• How do Train Dispatchers track trains?

  • General discussion about railroad operations, related facilities, maps, and other resources.
General discussion about railroad operations, related facilities, maps, and other resources.

Moderator: Robert Paniagua

  by hgondilon
I am wondering if any forum members who are or used to be train dispatchers could answer a couple of questions for me:
How do you track trains that are not in your territory?
How do you know which train is supposed to go where (At a station, for example) I assume that is part of the schedule and is kept as some sort of list, but how do dispatchers get that information? Is it memorized? is there a schedule they look at for reference?
What part of routing trains do you wish the computer could do for you?
  by mmi16
Train Dispatchers are required to KNOW the operation of the scheduled trains on their territory. In case of doubt, the schedule of trains can be referred to. Being a Train Dispatcher is not a 'closed book test', all manner of reference materials are available to assist Train Dispatchers in making the appropriate decisions concerning the operation of their territory.
  by ExCon90
It seems to me that one of the most taxing parts of a dispatcher's job is that not only does he have to know what's going on at this moment, he must constantly be thinking what the railroad will look like an hour from now, 4 hours from now, 8 hours from now, and if that is not to his liking, what he will need to do to prevent any bottleneck or choke point that seems to be shaping up based on what's happening now. If you go to the SEPTA forum under Passenger Rail, there's a thread entitled Progress that tells what some dispatchers think about computers.
  by BostonUrbEx
If the dispatcher has CTC territory, at best they can see which signal block a train is in, or at least see which two interlockings a train is in between. Computer-based systems will allow you to apply a label to a track circuit, which represents a train moving along through the signaled territory.
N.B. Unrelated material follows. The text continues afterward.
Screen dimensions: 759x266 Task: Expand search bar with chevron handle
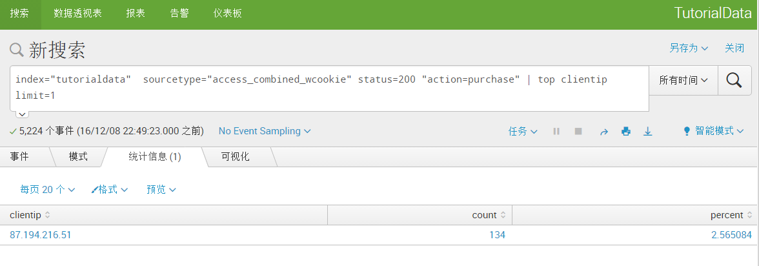point(23,114)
If the territory requires track warrants and has no signalling, the track warrants will tell you which stretches of track your trains are authorized to occupy.

These, combined with trains calling clear of a point, give you an idea of what stretch of train the train is occupying.

If the train is on a foreign railroad, and you don't have a screen displaying the other railroad's dispatching screen, then all you have to go on is communications from the train and/or other railroad.